En todo este tiempo he tenido altos y bajos. Momentos muy buenos que me han hecho estar eufórica, y me han proporcionado muy buenos ratos de felicidada "espontanea".
El problema son los momentos malos. Éstos duran más y se instalan en la cabezota y no paran de dar vueltas en su interior, de un lao pa otro, tanto qu creo que se han acomodado y han encontrado un huequecito acogedor debajo de tanto pelo.
Pronto estaré en casa con la familia y con los amigos para pasar estas fiestas. Pero este año será diferente. Faltarán 2 buenas y grandes abuelillas, y todos las echaremos de menos.

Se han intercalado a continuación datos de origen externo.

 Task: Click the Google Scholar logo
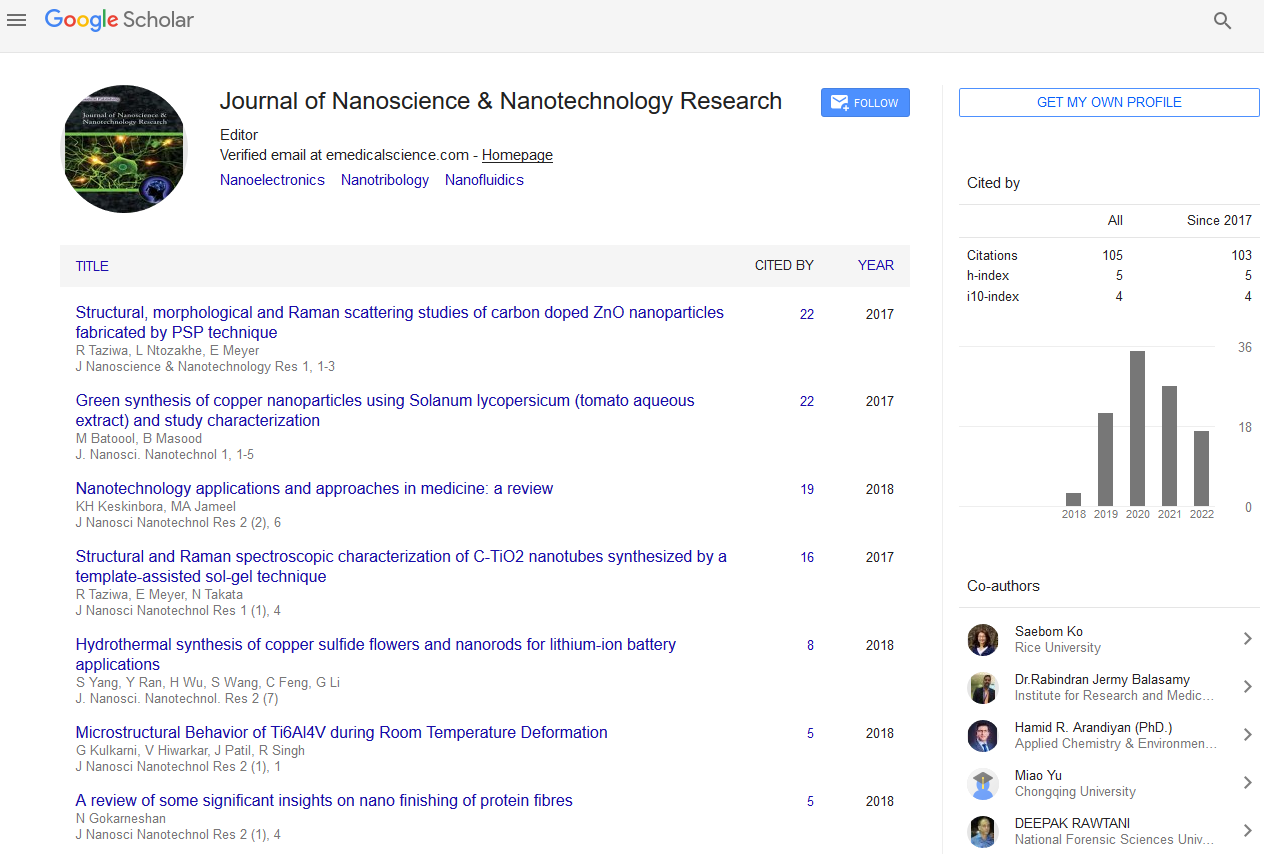pyautogui.click(x=119, y=19)
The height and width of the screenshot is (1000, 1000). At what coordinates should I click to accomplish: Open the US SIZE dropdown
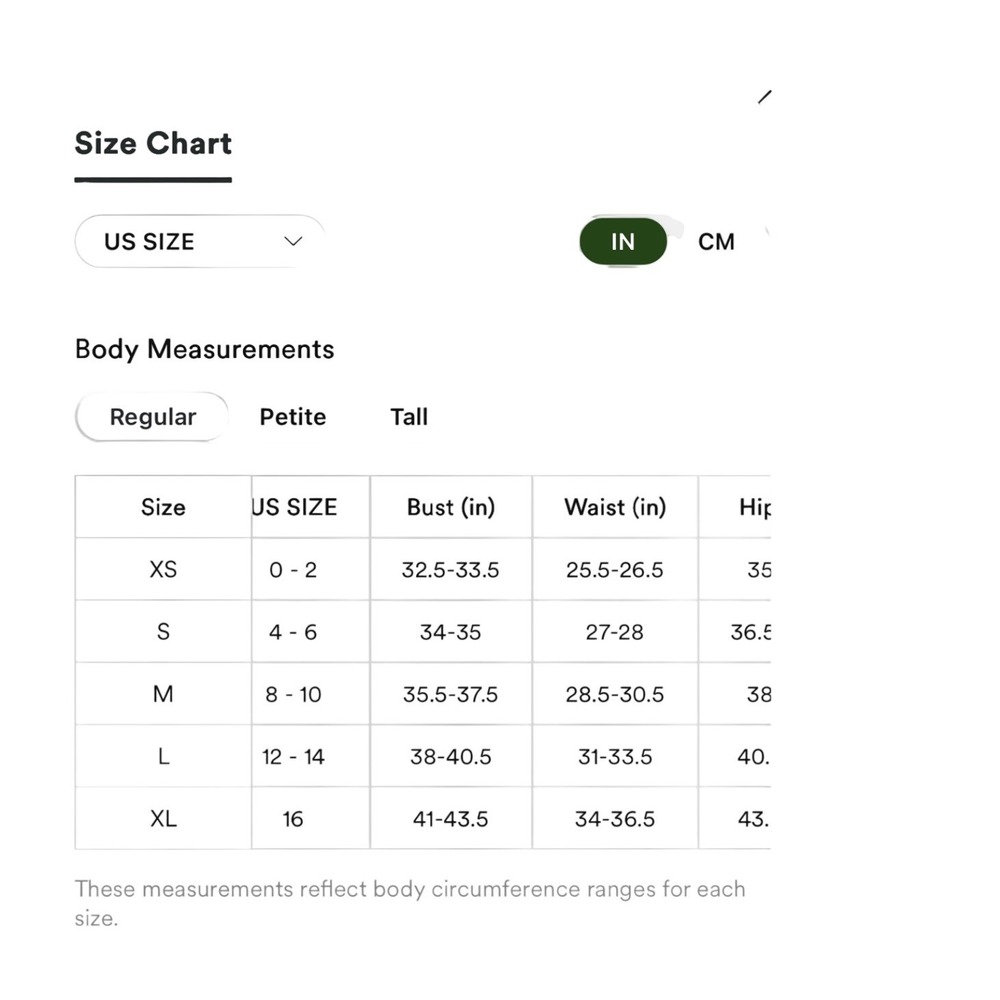[200, 242]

En estos días de viaje por tierras oscenses un día no pude contener las lágrimas de emoción al encontrarnos en Monzón con la abuela de mi compañero de piso. Ella estaba aalí en la calle, que se acababa de encontrar a su nieto con sus amigos. Le echó piropos, nos dio consejos y nos contó historias graciosas y peculiares. Me encantó esa señora mayor tan bien de mente y tan actualizada que venía de cenar con un grupo de viudas amigas suyas. En ese momento pensé: " Yo Nunca más tendré eso, se acabó para siempre el tener una voz de la experiencia femenina que tan bien nos entendíamos y con las que tanto me gustaba hablar". En ese momento salieron lágrimas de mis ojos y no pude parar.
La palabra "Nunca" y "para siempre" en su sentido más literal duelen muchísimo. Son infinitas. Inimitables. Irrepetibles.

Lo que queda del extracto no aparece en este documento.